Stoichiometry of slow binding of palmitoyl-CoA to liver glucokinase.

Abstract

The interaction of palmitoyl-CoA with porcine glucokinase was studied by the gel permeation technique. The finding that glucokinase "bound" up to 60 molecules was unexpected from the specific inhibition of rat glucokinase by long chain acyl-CoA (Tippett & Neet, J. Biol. Chem. (1982) 287, 12839-12845). Sephacryl S-200 gel filtration in the presence of palmitoyl-CoA demonstrated a protein peak without enzyme activity that was eluted earlier than the active enzyme peak, indicating a large molecular weight shift for the inactivated enzyme form and confirming a large number (greater than or equal to 30) of associated palmitoyl-CoA molecules.
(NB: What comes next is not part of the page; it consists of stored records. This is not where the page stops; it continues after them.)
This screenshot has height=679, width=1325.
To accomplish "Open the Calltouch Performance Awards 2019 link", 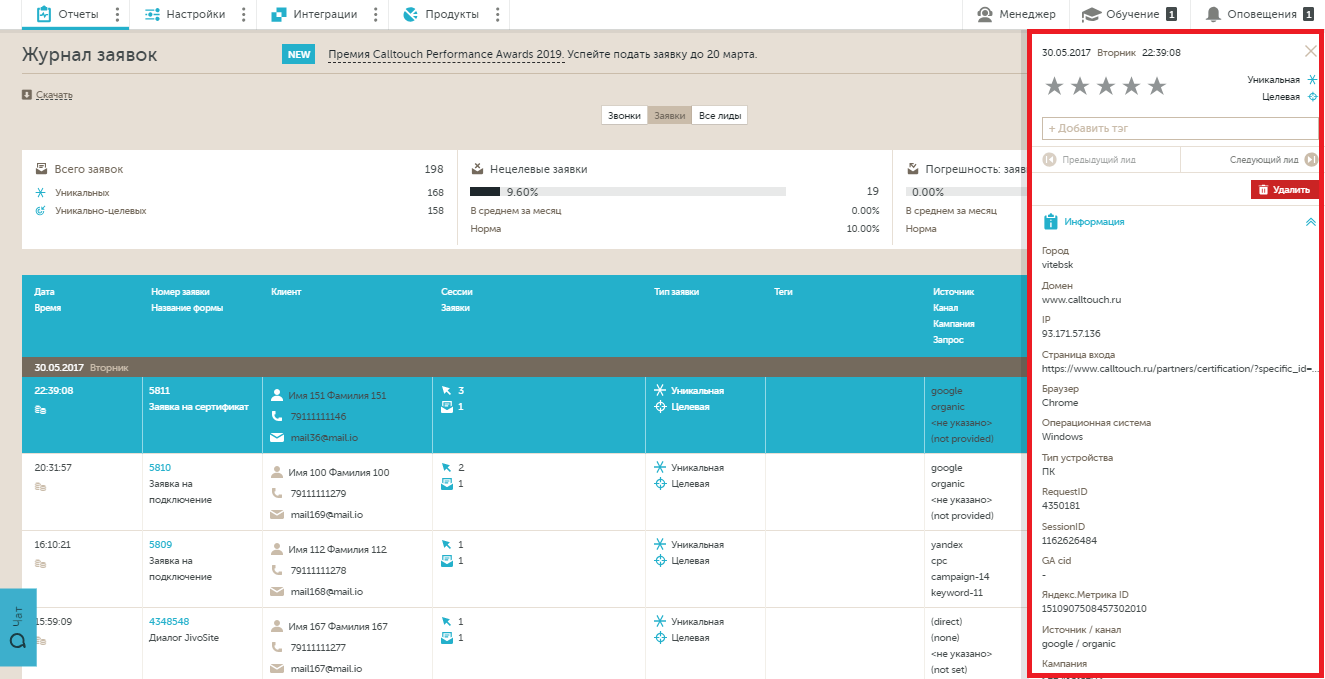I will tap(445, 54).
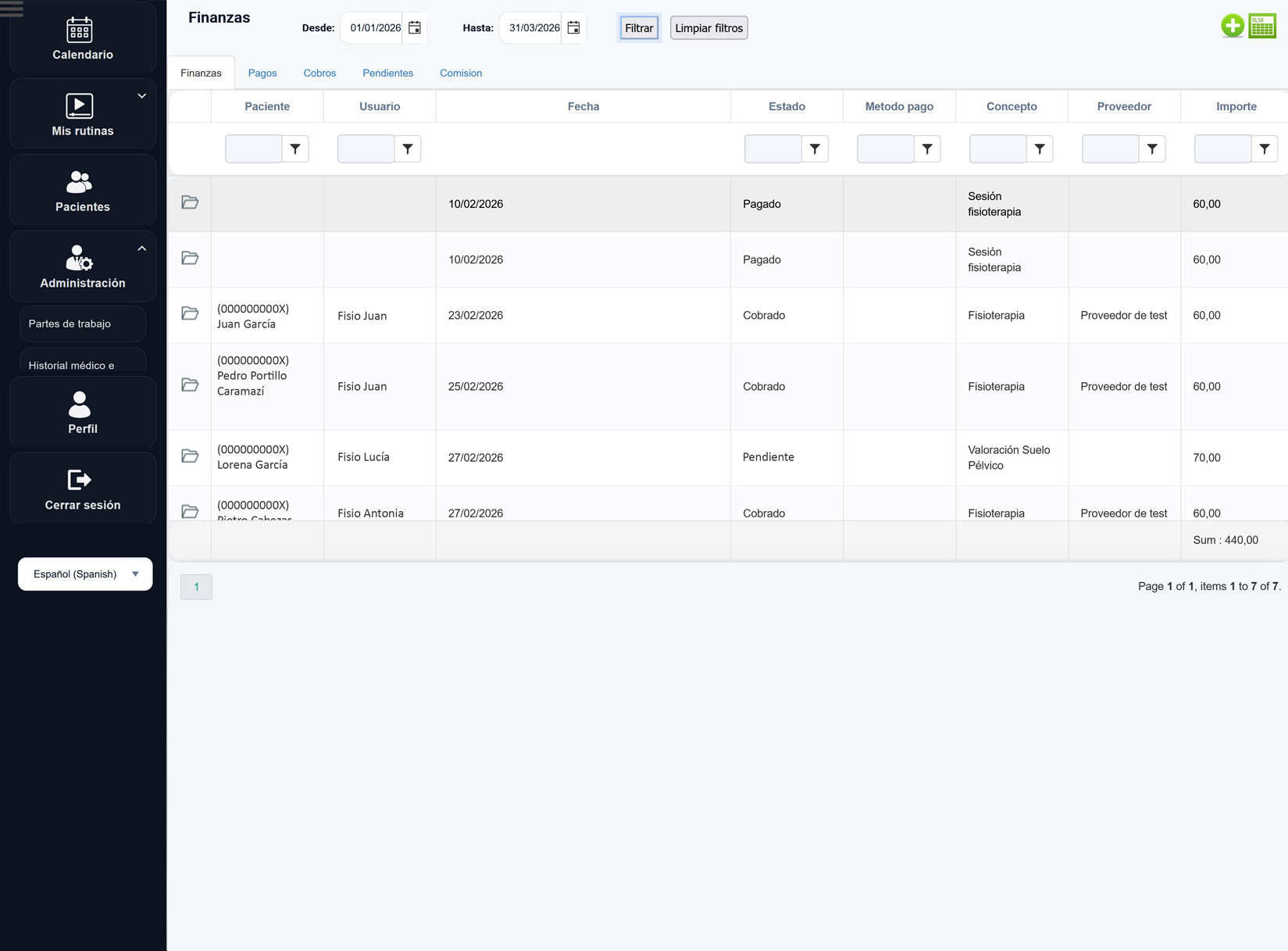Export table using the XLSX spreadsheet icon
Screen dimensions: 1288x951
pyautogui.click(x=1261, y=26)
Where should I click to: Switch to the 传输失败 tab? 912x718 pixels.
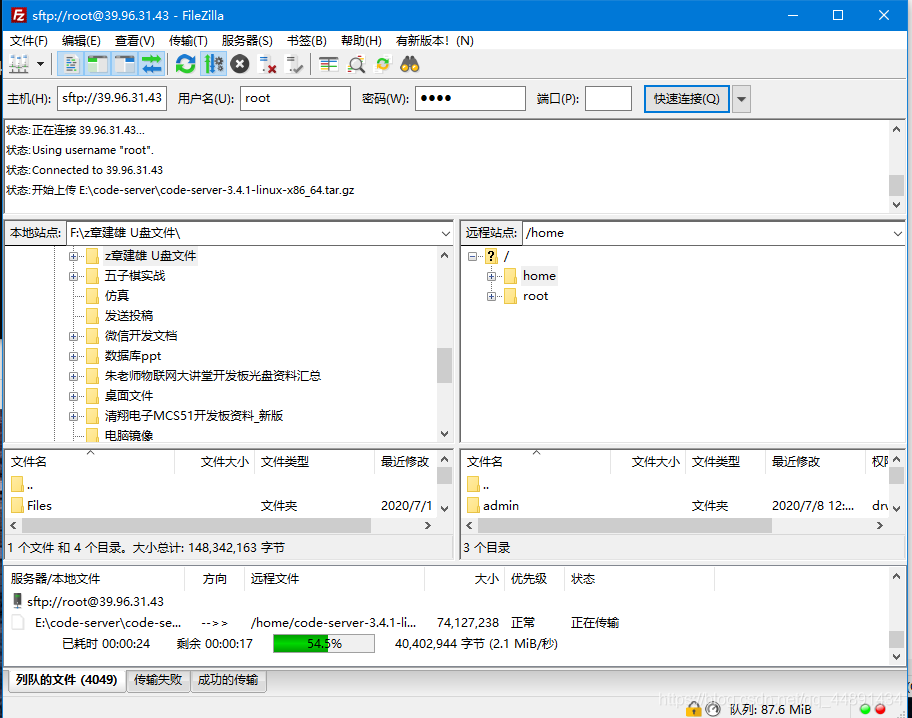(158, 680)
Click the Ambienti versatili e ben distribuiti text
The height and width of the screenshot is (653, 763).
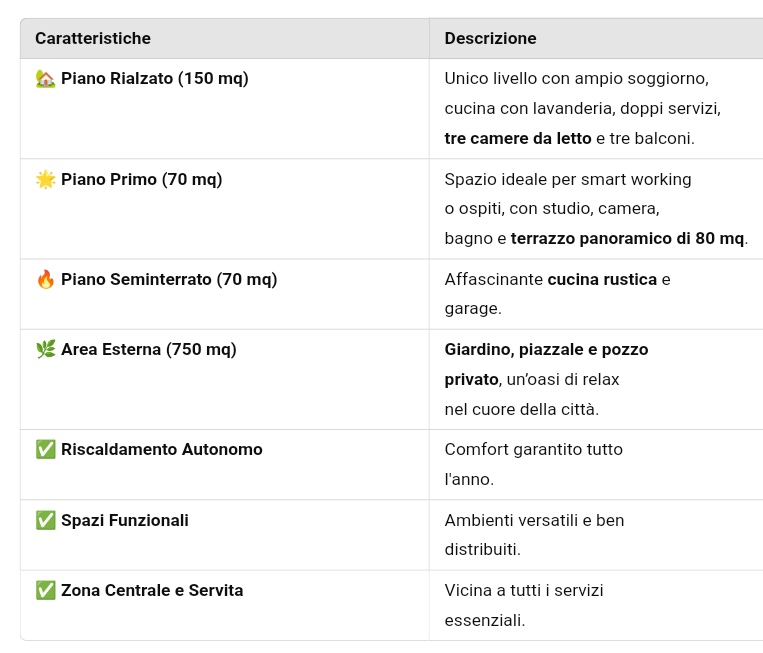534,535

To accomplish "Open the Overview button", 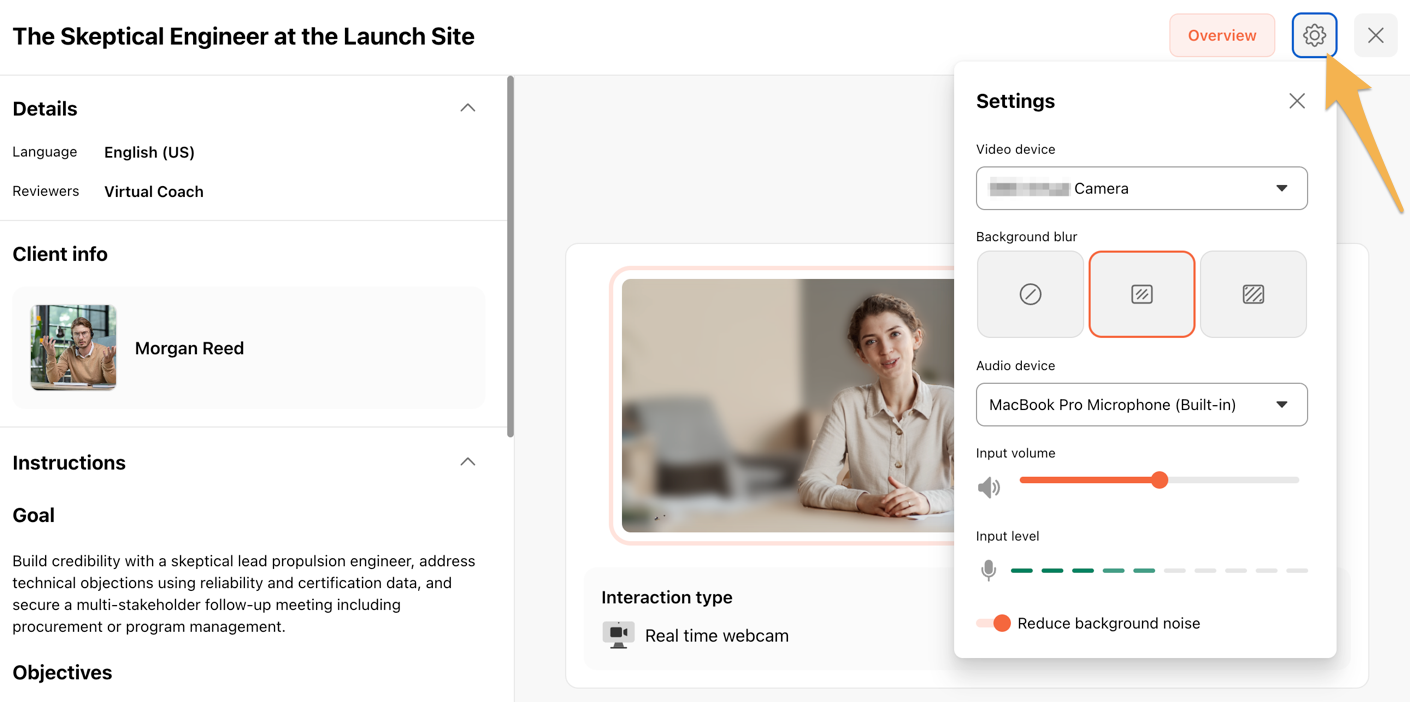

The binding was also verified by analyzing the absorption characteristics of the inactivated enzyme peak. In the presence of glycerol, the size of the inactivated peak greatly decreased, but the separation between the two peaks remained unchanged. Therefore, the amphiphile bound predominantly to the inactive enzyme and not to the active form, suggesting that the rapid inhibitory interactions between palmitoyl-CoA and glucokinase previously observed are specific. Parallel enzyme activity studies showed that in the time range of the column experiments (4-20 h), both the rat and pig enzyme were greatly inactivated (greater than 90%) in the presence of palmitoyl-CoA (15 microM) in the absence of glycerol. This slow inactivation is different from the immediate specific inhibition previously reported and depends on both enzyme and palmitoyl-CoA concentrations. The presence of up to 20% glycerol slowed this inactivation process. These results demonstrated that even below the critical micelle concentration, partial inactivation of glucokinase occurs in the presence of palmitoyl-CoA over a long period of time.